Simulated Author's Rebuttal

2 responses · 0 unresolved

We thank the referee for their careful reading of the manuscript and for identifying areas where additional clarity would strengthen the presentation. We address each major comment below and have made revisions to improve transparency and acknowledge limitations.

read point-by-point responses
  1. Referee: [Abstract] Abstract: the central quantitative claim that extra radiation is allowed to be no more than ∼25% above the pure-dark-radiation limit rests on an unspecified numerical study; no information is given on the simulation setup, input parameters, data sets (BBN or CMB likelihoods), error propagation, or validation against known limits, preventing assessment of the result's reliability.

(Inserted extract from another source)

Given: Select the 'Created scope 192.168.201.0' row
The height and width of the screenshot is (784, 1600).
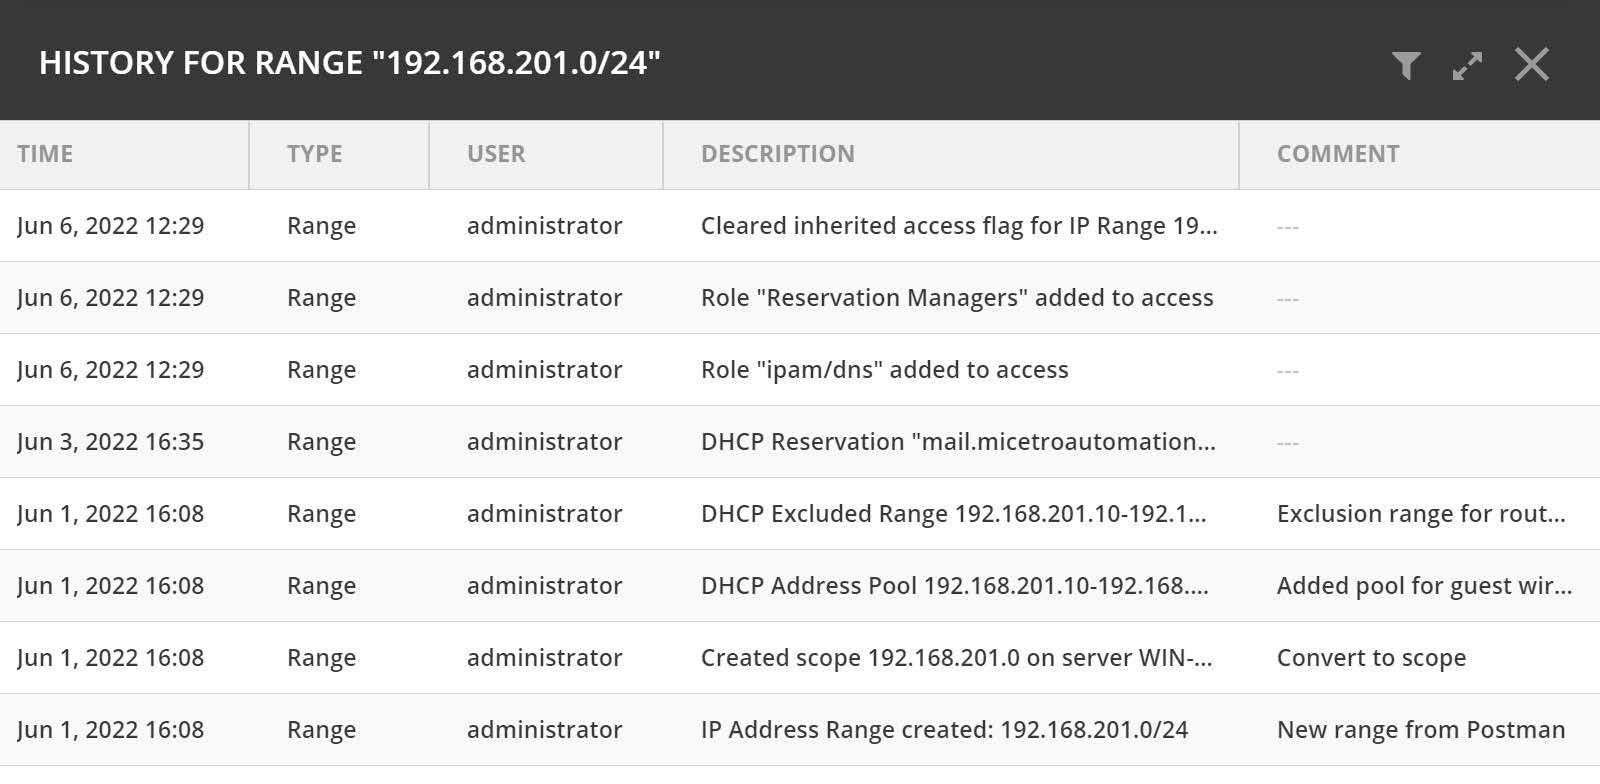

    Authors: The numerical study is described in Sections 3 and 4 of the manuscript, which detail the modeling of sudden radiation injection, the adjustment of the baryon-to-photon ratio for entropy dilution using standard BBN calculations, and the application of Planck CMB likelihoods at recombination. A grid-based scan over injection parameters with validation against the pure dark-radiation case is employed. To make this information accessible without requiring the reader to consult the body text, we have revised the abstract to include a concise summary of the methodology, data sets, and validation procedure. revision: yes

  2. Referee: [Abstract] The dilution argument implicitly assumes that no other early-universe degree of freedom (post-BBN expansion-rate shift, small variation in baryon loading, or recombination-history change) can partially compensate the entropy increase and thereby permit a larger electromagnetic component while still satisfying both η measurements; no explicit marginalization or degeneracy test is described.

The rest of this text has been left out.